Verini e Padovani: “la Destra non affronta la questione sicurezza. C’è bisogno di un’altra visione per il centro città” 
04 Ago 2023

Doveva essere una conferenza stampa sulla sicurezza in città, e lo è stata, ma al piano securitario, legato all’ordine pubblico, i consiglieri  di minoranza Enrico Verini e Gianni Padovani  hanno avuto l’intelligenza di affiancare anche quello più profondo della dimensione sociale e del contesto.

Quindi più che puntare il dito verso qualcuno in particolare o utilizzare la facile leva della paura, buona per ottenere consensi, i due, rispettivamente rappresentanti di Azione e Socialisti liberali – da poco uniti in un intergruppo comunale in prospettiva elezioni regionali – sono finiti a parlare anche di visione di città e quindi delle complesse cause che, a partire anche dalla visione che si mette i campo, generano fenomeni come quello della micro criminalità nel Centro storico dell’Aquila.

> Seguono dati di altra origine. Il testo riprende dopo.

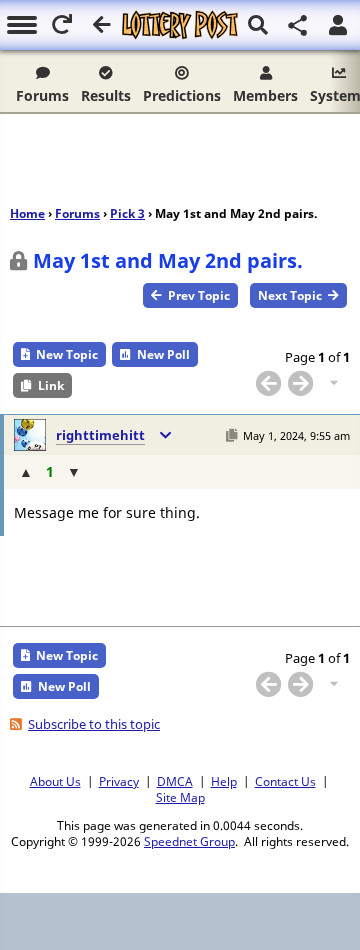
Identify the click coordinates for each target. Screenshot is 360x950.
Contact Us (285, 781)
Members (265, 95)
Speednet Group (189, 841)
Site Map (180, 797)
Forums (42, 95)
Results (106, 95)
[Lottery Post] (179, 25)
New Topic (67, 354)
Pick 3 (127, 213)
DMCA (175, 781)
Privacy (119, 781)
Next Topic (290, 295)
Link (51, 385)
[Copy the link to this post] (231, 435)
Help (224, 781)
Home (27, 213)
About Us (55, 781)
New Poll (163, 354)
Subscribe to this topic (94, 724)
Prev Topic (199, 295)
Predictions (182, 95)
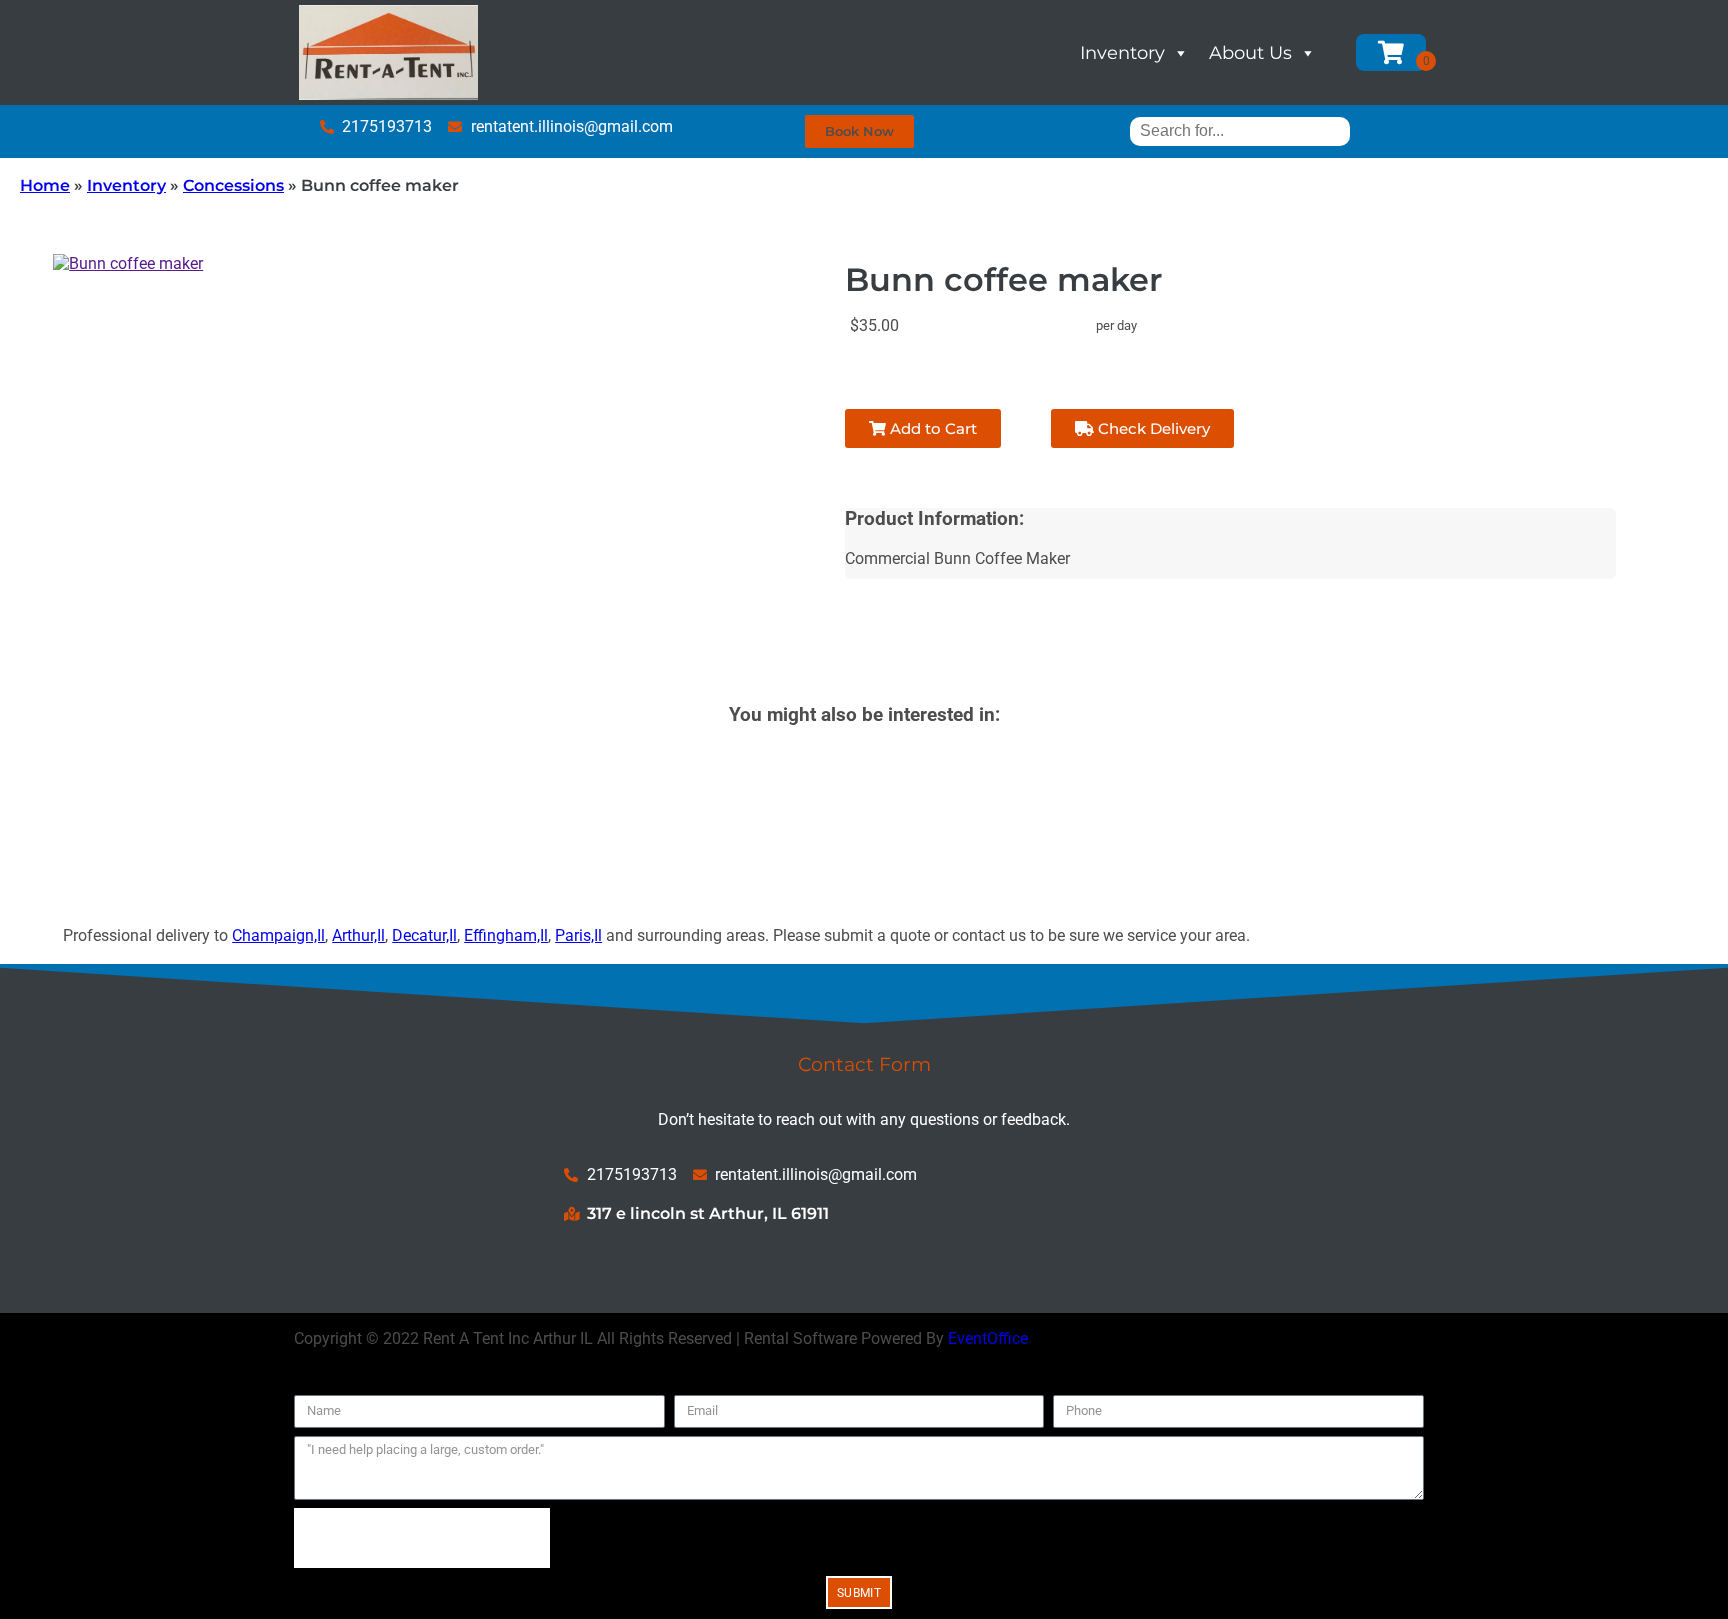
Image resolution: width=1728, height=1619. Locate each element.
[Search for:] (1240, 130)
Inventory (1122, 53)
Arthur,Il (358, 935)
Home (45, 185)
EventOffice (988, 1338)
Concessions (233, 185)
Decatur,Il (424, 935)
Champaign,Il (278, 935)
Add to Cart (931, 428)
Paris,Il (578, 935)
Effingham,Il (506, 935)
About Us (1250, 53)
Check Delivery (1152, 428)
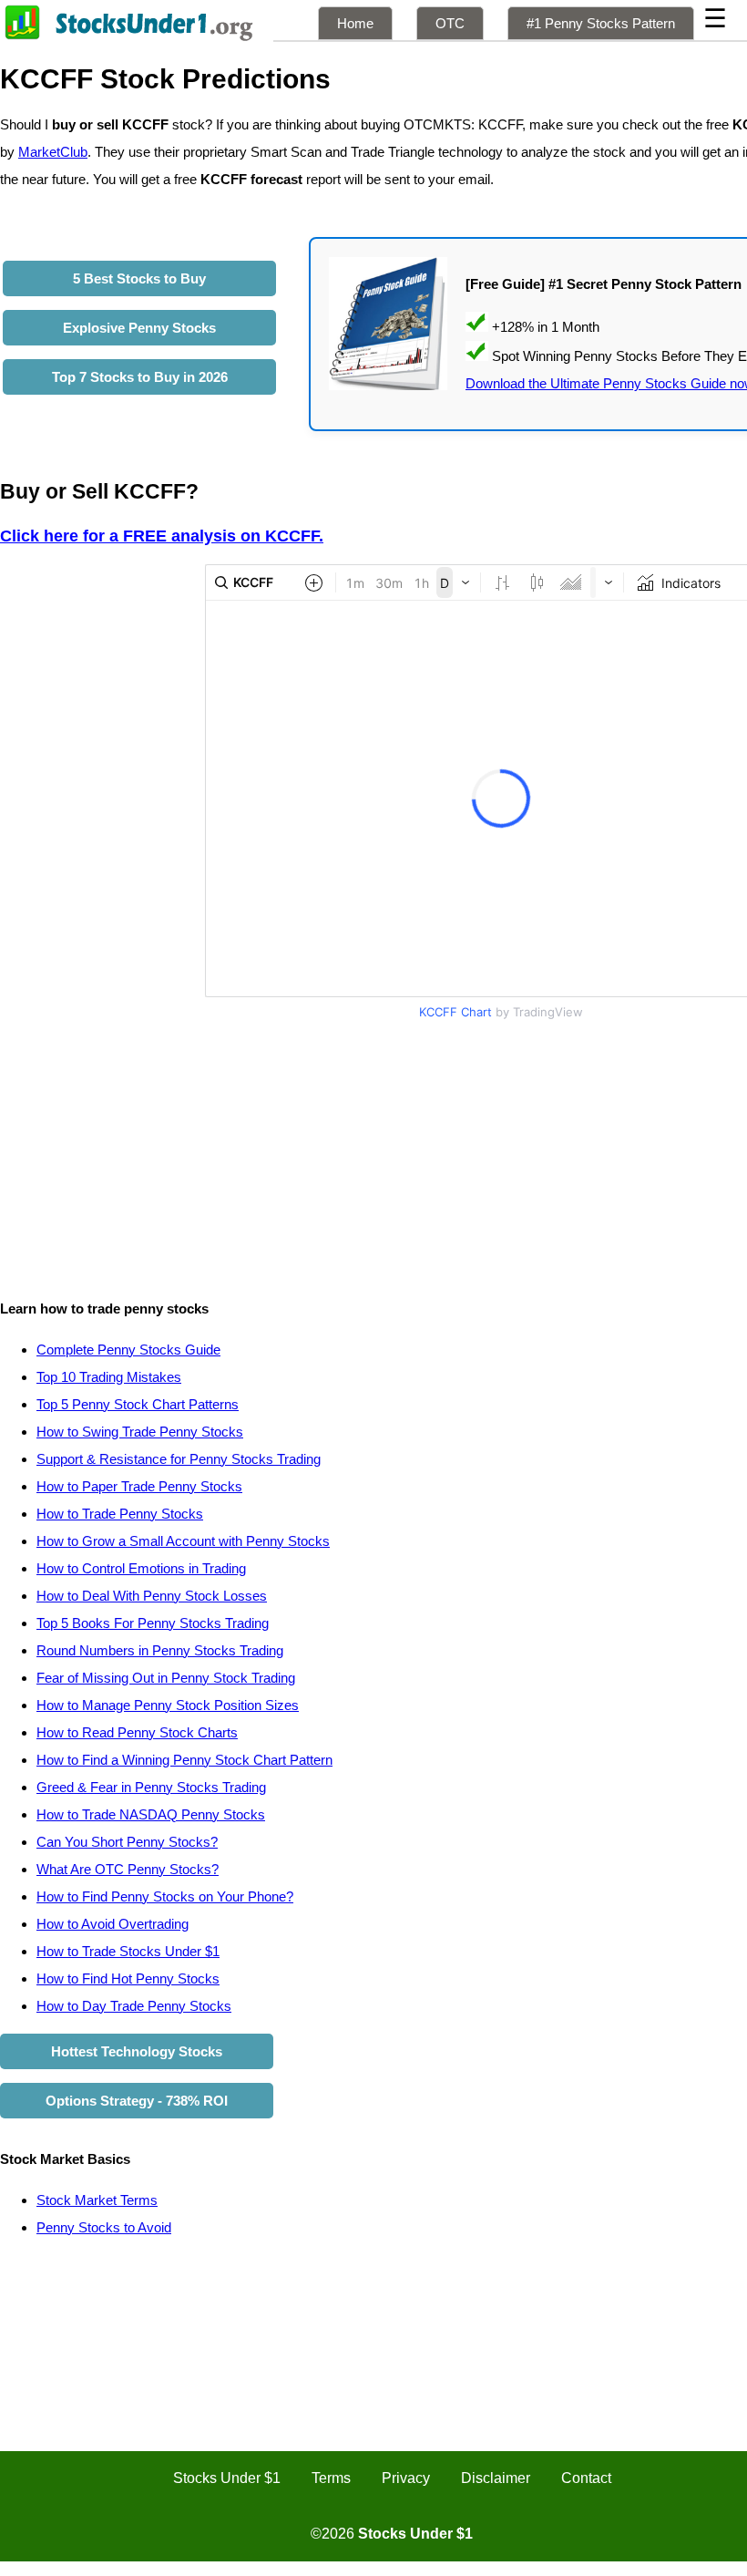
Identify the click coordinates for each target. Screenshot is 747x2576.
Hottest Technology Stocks (136, 2051)
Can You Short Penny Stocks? (127, 1842)
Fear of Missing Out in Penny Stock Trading (165, 1677)
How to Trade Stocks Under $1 (128, 1951)
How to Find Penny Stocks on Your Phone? (164, 1896)
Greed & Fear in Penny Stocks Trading (151, 1787)
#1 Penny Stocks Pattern (601, 23)
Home (355, 23)
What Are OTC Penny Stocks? (127, 1869)
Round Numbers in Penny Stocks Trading (159, 1650)
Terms (331, 2478)
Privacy (406, 2478)
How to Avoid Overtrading (112, 1924)
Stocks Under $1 (227, 2478)
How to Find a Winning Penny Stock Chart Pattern (184, 1759)
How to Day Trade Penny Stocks (133, 2006)
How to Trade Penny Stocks (119, 1513)
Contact (586, 2478)
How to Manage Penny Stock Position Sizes (167, 1705)
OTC (450, 23)
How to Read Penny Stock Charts (137, 1732)
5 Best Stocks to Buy (139, 278)
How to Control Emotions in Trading (141, 1568)
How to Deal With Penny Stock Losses (151, 1595)
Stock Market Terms (97, 2200)
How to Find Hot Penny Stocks (128, 1978)
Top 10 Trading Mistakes (108, 1377)
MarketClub (52, 152)
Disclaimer (495, 2478)
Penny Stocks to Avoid (103, 2227)
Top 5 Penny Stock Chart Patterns (137, 1404)
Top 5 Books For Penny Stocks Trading (152, 1623)
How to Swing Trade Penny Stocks (139, 1431)
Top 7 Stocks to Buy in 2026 (140, 377)
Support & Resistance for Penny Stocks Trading (178, 1459)
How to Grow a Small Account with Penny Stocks (183, 1541)
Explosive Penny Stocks (139, 327)
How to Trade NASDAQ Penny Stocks (150, 1814)
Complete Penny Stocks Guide (128, 1349)
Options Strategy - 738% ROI (137, 2100)
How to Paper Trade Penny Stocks (139, 1486)
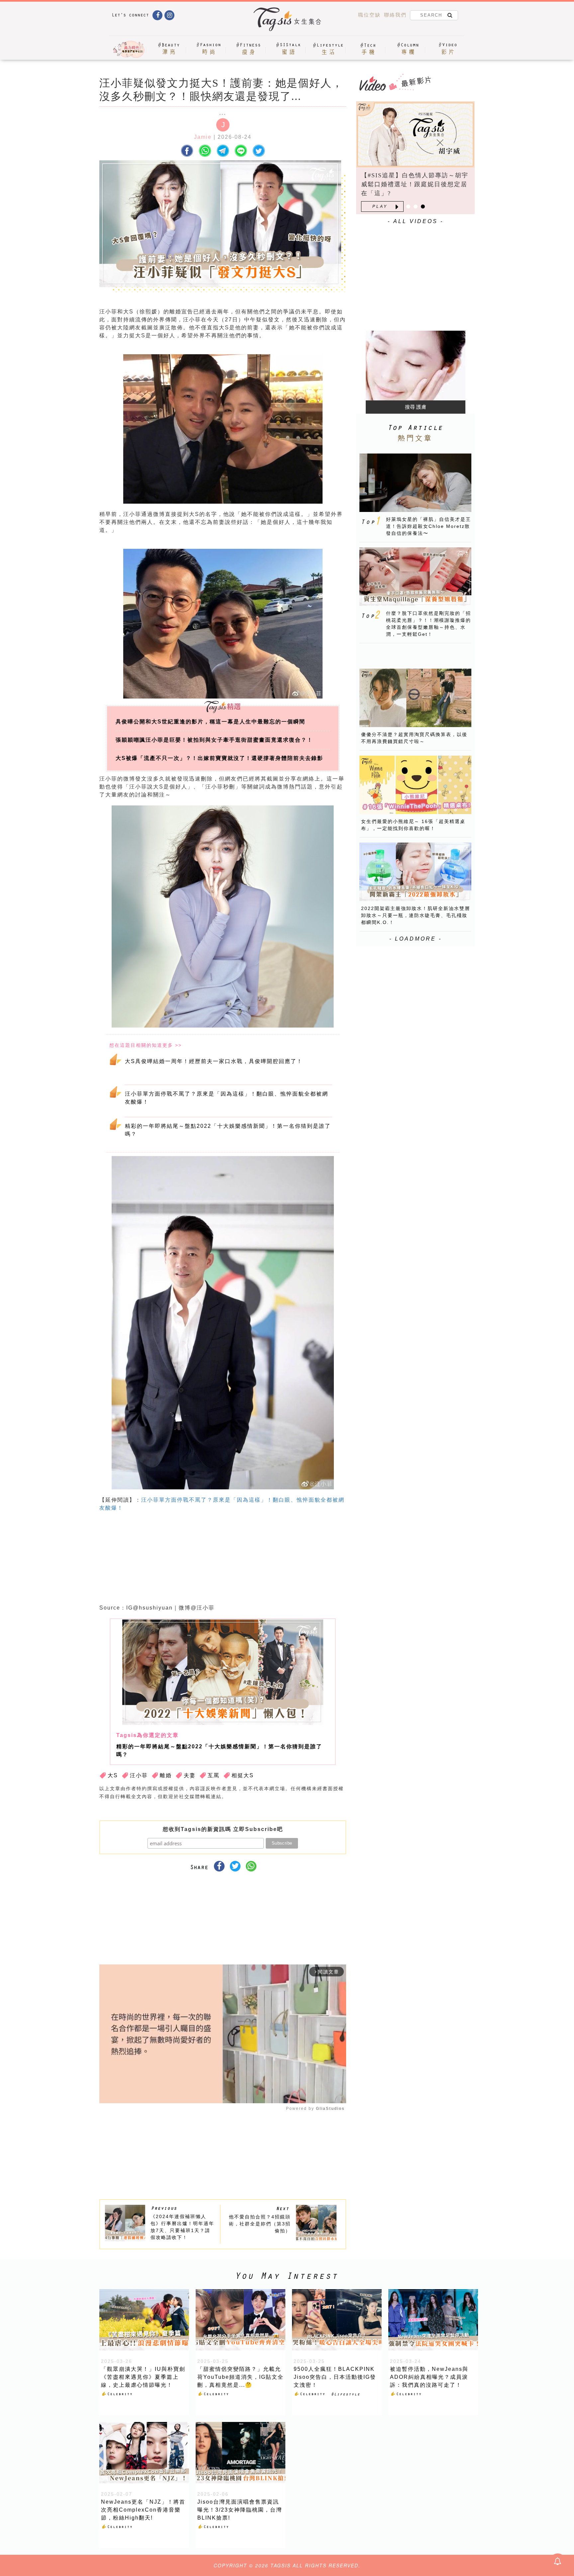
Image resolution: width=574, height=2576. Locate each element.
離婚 (166, 1775)
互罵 (214, 1775)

Perché una cosa sembra purtroppo assodata: L’Aquila non ha mai vissuto negli ultimi 20anni un periodo così difficile da un punto di vista della “sicurezza” percepita in Centro come nell’era Biondi, il Sindaco di Fratelli d’Italia che proprio della sicurezza, per provenienza politica e culturale, dovrebbe fare una bandiera.

Ma cosa vuol dire sicurezza? 

“Un termine né di destra né di sinistra”  – secondo Padovani – che però in questa città la destra non affronta”, da qui la necessità forse di farlo da una prospettiva più di sinistra che “comprenda anche il contrasto alle povertà e alle diseguaglianze sociali  e che così potrebbe unire i diversi gruppi d’opposzione in un’unica battaglia: quella di una visione di città, in particolare del centro storico, alternativa a quella perpetrata dall’attuale amministrazione.

“La nostra – ha affermato Verini – è una visione alternativa a quella che vuole farne un luogo vuoto che vive solo di grandi eventi e movida serale, quando noi pensiamo serva un centro città con cinema, biblioteca, spazi per l’incontro. Perché a noi così L’Aquila non piace, ma lo diciamo da innamorati della città in cui siamo nati”.

Anche per Verini e Padovani, dunque, serve che in centro tornino scuole, servizi e residenti, perché solo in questo modo si può tornare ad avere un controllo di comunità.

Il rischio per Verini è che, se non affrontato, questo tema legato alla sicurezza, “porti la città a un graduale spopolamento”.

Il consigliere d’Azione, in tal senso, ha riportato il caso di un commerciante di una nota catena situata sotto i portici di San Bernardino, che ha scritto ad inizio luglio una lettera a Prefetto, Questore e Sindaco, in cui denuncia come “le lavoratrici addette al commercio al dettaglio devono assistere passivamente a risse, insulti, sbeffeggi e provocazioni, sotto la più totale indifferenza da parte delle istituzioni. Da parte mia – conintua il commerciante – chiederò alla mia azienda di tutelare le lavoratrici con la chiusura del tuta vendita”.

“La dimostrazione di come non affrontare la tematica sicurezza  comporti anche un danno economico” sottolinea Verini, che insiste: “ci sono anche altre attività che chiudono in anticipo perché c’è smercio di droga sotto gli occhi tutti, che figura facciamo con i turisti? In molti infatti si sono lamentati come si può vedere in alcuni commenti su Trip advisor”.  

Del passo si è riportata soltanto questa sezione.